Two AI Models Set to “stir government urgency”, But Will This Challenge Undo Them?

TL;DR

OpenAI has reportedly paused Sora to conserve compute for the upcoming Spud model, highlighting how resource constraints shape product timelines.

Briefing Cornell Notes

Briefing

A pair of near-term model releases is forcing a hard tradeoff: scarce compute and high-stakes government relationships are shaping what gets shipped next—and what gets shelved. OpenAI has reportedly shut down its Sora app to free computing resources for the upcoming Spud model, while Anthropic is drawing renewed Pentagon attention to revive a Claude deal that the US government recently set to expire. The common thread is urgency: both companies are being pushed to deliver the next qualitative jump fast enough to matter, even as regulators and defense agencies tighten timelines and expectations.

That pressure is landing alongside a benchmark that’s designed to be brutally revealing. ARC AGI 3, a new installment in the ARC benchmark line, reports a striking gap between human performance and today’s frontier models: humans reach 100% while leading AI systems score under half a percent. The benchmark’s creators argue this gap matters because it measures residual deficiencies between frontier AI and human-level AGI—without relying on language, memorized knowledge, or cultural cues. ARC AGI 3 uses abstract, grid-based tasks where the goal often must be inferred rather than explicitly stated, and it tests multiple abilities at once: exploration, planning, memory, and goal setting.

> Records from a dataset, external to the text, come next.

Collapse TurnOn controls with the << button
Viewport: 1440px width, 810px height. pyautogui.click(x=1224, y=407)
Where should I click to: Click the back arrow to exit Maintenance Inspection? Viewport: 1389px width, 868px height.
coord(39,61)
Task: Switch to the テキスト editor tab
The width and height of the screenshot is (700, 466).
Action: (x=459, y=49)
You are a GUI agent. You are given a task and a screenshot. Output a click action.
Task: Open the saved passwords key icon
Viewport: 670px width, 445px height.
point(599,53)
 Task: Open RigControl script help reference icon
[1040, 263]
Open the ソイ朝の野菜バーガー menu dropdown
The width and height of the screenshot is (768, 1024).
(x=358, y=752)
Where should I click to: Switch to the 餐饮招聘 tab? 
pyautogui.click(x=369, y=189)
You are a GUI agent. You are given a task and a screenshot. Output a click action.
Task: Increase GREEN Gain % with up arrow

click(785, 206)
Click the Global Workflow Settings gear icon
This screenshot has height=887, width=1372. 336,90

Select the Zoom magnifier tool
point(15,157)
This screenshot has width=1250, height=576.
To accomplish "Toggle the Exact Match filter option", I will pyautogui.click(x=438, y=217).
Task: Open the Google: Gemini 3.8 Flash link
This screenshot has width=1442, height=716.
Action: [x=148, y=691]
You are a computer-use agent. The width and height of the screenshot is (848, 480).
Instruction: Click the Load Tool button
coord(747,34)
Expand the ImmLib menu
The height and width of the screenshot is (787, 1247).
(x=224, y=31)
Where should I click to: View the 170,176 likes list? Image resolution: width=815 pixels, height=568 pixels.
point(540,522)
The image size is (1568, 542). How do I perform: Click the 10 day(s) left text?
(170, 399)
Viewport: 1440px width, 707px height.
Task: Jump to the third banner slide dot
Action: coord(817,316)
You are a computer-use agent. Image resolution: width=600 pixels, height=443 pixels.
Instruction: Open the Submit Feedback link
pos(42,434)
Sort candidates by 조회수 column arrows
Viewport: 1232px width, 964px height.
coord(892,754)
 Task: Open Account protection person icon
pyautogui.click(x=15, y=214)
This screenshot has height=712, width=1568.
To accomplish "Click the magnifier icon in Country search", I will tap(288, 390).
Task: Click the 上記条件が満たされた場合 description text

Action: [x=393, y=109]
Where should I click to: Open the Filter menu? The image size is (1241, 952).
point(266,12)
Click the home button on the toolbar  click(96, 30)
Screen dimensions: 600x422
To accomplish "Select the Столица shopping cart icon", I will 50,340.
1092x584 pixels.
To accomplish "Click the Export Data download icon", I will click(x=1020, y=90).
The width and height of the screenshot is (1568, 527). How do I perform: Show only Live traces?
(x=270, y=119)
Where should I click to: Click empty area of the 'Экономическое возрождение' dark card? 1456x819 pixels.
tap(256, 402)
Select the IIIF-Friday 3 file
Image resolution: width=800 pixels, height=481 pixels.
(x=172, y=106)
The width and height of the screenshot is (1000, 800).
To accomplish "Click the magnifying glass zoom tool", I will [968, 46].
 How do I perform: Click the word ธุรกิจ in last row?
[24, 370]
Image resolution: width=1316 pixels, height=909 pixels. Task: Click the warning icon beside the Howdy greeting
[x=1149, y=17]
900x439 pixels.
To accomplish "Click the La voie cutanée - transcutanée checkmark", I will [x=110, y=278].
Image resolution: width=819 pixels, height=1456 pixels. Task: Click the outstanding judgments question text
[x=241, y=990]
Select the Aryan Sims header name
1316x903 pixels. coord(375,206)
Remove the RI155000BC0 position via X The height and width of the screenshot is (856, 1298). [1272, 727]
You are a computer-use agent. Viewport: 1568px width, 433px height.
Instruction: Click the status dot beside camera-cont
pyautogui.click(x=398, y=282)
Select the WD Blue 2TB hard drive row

ARC AGI 3 also tries to prevent “benchmark gaming,” a problem that already saturated earlier ARC AGI 1 and 2. Those earlier benchmarks improved rapidly once models gained publicly demonstrated chain-of-thought reasoning, but the paper warns that similarity between public demonstrations and private tests let training pipelines effectively attack the evaluation distribution. For ARC AGI 3, the public and private sets are designed to be more out-of-distribution, so models can’t rely on shortcuts that mimic the test’s hidden structure.

Scoring rules further shape what “progress” would mean. Performance is capped at 100% based on a human-derived baseline, so even perfect efficiency can’t exceed the ceiling. Turn-based mechanics also remove speed/reflex advantages from the equation, and action efficiency is central: attempts that use more than five times the number of actions taken by humans are scrapped, while inefficiency is quadratically penalized. Even so, the benchmark remains adversarial—human baselines are derived from the second-best human run, and the best first-run human performance can imply substantially different scores under the same rubric.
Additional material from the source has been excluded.